Sandro Da Costa

Personal information
- Full name: Sandro Manuel Ashley Galego Da Costa
- Date of birth: 14 December 2003 (age 22)
- Place of birth: Galway, Ireland
- Position: Forward

Youth career
- FC United of Manchester

Senior career*
- Years: Team / Apps / (Gls)
- 2021–2023: FC United of Manchester / 6 / (0)
- 2021–2022: → Longridge Town (loan)
- 2022: → Darwen (dual-registration)
- 2023–: Salford City / 2 / (0)
- 2024: → Warrington Rylands (loan) / 2 / (0)
- 2025: → Bamber Bridge (loan) / 2 / (0)
- 2025–: → Hyde United (loan) / 0 / (0)

= Sandro Da Costa =

Irish footballer (born 2003)

Sandro Manuel Ashley Galego Da Costa (born 14 December 2003) is an Irish footballer who plays as a forward for Hyde United on loan from club Salford City.

==Career==
Da Costa started his career with FC United of Manchester, graduating through the academy, joining the first-team ahead of the 2022–23 season.
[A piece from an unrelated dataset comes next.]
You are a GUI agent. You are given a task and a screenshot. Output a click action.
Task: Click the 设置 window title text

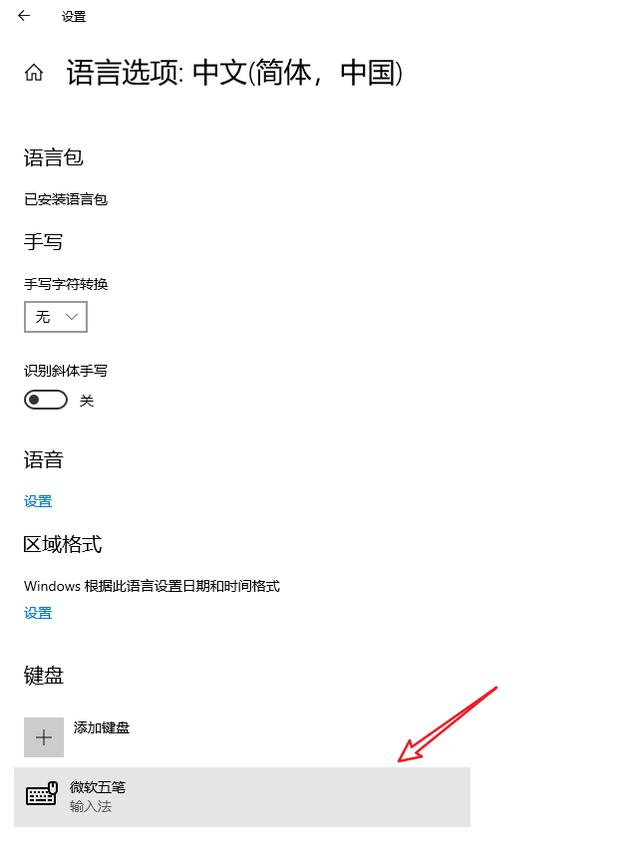click(x=74, y=17)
He spent time on dual-registration with Darwen and Longridge Town.

In July 2023, Da Costa signed for League Two club Salford City on an initial one-year deal, joining the club's B team. On 10 October 2023, he made his debut for the club as a substitute in a 3–1 EFL Trophy defeat to Stockport County. Two months later, he made his league debut for the club from the bench as his side lost 3–0 at home to Grimsby Town.

In October 2024, Da Costa joined Northern Premier League Premier Division side Warrington Rylands on a one-month loan deal. In January 2025, he joined Bamber Bridge on a one-month loan. On 27 March, he joined Hyde United on loan for the remainder of the season.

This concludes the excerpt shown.